This distribution contains some of the data used in:

@inproceedings{wallach-murray-rsalakhu-mimno-2009,
    title  = {Evaluation Methods for Topic Models},
    author = {Hanna M. Wallach and Iain Murray and Ruslan Salakhutdinov and David Mimno},
    booktitle = {Proceedings of the 26th International Conference on Machine Learning (ICML)},
    editor = {L\'{e}on Bottou and Michael Littman},
    pages = {1105--1112},
    year = {2009},
    address = {Montreal},
    month = {June},
    publisher = {Omnipress}
}


Each directory contains at least three files:

documents.txt.gz
    Each line contains the words contained in one document.

document_topic_prior.txt.gz
    The parameters of a Dirichlet prior on topic distributions.

topic_word_distributions.txt.gz
    Values *proportional* to the topic-word distributions.

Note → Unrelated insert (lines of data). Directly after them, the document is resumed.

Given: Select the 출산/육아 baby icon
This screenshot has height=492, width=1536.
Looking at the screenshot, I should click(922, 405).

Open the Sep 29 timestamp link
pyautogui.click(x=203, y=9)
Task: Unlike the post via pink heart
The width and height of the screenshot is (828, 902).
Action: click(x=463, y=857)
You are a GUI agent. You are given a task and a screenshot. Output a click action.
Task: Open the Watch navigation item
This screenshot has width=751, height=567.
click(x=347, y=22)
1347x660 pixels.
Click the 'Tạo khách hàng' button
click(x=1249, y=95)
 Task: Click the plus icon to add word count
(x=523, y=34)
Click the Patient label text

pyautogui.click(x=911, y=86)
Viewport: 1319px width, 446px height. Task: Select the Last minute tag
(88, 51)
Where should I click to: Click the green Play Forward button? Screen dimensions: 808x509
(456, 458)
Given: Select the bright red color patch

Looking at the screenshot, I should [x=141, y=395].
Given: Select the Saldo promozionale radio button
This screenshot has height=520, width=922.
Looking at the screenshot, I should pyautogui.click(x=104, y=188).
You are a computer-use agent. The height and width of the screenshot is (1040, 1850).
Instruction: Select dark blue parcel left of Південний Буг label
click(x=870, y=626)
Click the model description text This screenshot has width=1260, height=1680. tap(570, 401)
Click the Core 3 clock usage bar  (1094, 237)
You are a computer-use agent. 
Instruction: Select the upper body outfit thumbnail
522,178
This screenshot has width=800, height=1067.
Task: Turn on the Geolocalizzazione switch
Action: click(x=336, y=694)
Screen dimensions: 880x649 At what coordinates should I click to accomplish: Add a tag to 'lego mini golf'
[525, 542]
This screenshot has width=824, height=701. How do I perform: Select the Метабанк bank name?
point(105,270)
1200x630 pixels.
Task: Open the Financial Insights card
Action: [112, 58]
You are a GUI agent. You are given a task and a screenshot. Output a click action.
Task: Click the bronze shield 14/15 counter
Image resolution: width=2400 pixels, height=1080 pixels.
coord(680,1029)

The 3 and 50 topic directories contain synthetic data. The documents were
simulated from the given LDA model, which was estimated from a collection
of about 1200 ICML/NIPS abstracts. These directories also contain
distributions.txt.gz -- which give the actual probabilities of each topic that
was used when simulating each document.

For convenience we've provided .mat files, in which the words have been mapped
to unique integers for ease of handling in Matlab/Octave (or anything else that
can read .mat files, like scipy). If you have any issues with the .mat files I'm
afraid we can't provide support for them: the (gzipped) text files are the
canonical version of the datasets.


We do not have permission to distribute the NYT data. Sorry.